Honors Thesis (Bucknell Access Only)

Degree Type

Bachelor of Science

First Advisor

Charles H. Clapp

Abstract

Soybean lipoxygenase-1 (SBLO-1) is a non-heme iron containing enzyme that catalyzes the oxygenation of polyunsaturated fatty acids to produce conjugated diene hydroperoxides. Even though the catalytic mechanism is partially understood, it is still unclear how the substrate binds to the enzyme. It is proposed that the major product is produced by tail-first binding, while the minor product is produced by head-first binding.

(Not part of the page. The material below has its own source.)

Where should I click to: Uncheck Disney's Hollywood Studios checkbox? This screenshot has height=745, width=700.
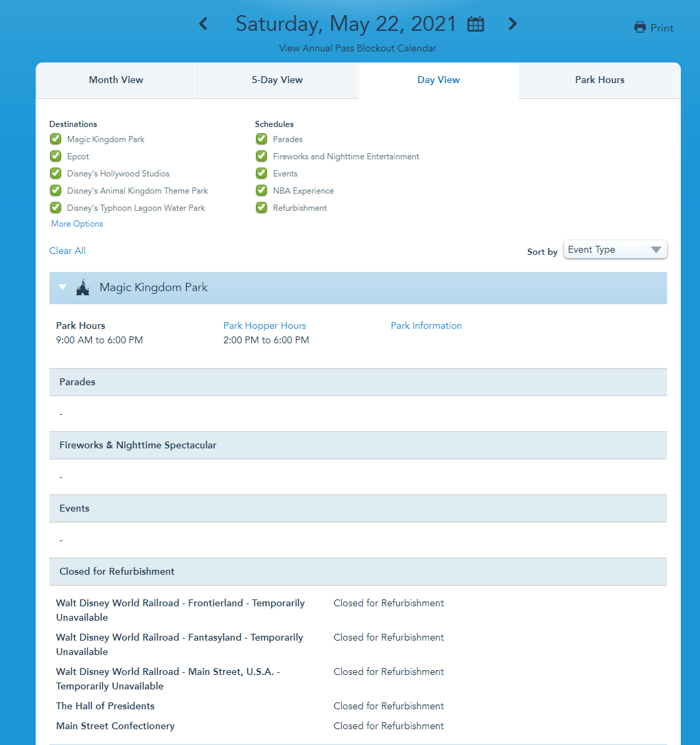point(56,174)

Phenylalanine-557, a key residue proposed to be involved in substrate binding, was replaced by valine in order to test the binding modes. The phenylalanine-557-valine (F557V) mutant was studied with both natural substrates and synthetic substrates in order to probe key features of the active site. Product analyses of linoleic acid with F557V confirms that the elevated production of 9-hydroperoxy-10(E), 12(Z)-octadecadienoate (9-HPOD) occurs at low substrate concentrations, consistent with previous work done at high substrate concentrations. The product analyses of linoleic acid, arachidonic acid and linoleoyl-D-tryptophan supports the proposed binding modes that lead to major product and minor product. Kinetic studies of linoleic acid show that kcat for F557V is significantly lower than that for the wild-type SBLO-1. Severe substrate inhibition was observed with 9(Z),12(Z)-nonadecadienoic acid (9,12-NDA) but not with (10Z,13Z)-10,13-nonadecadienoic acid (10,13-NDA). However, the product analyses of 9,12-NDA do not support the hypothesis that phynylalanine-557 is at the binding site for the methyl terminus of the substrate. Thus the binding mechanism could be more complicated than the two binding modes that are proposed.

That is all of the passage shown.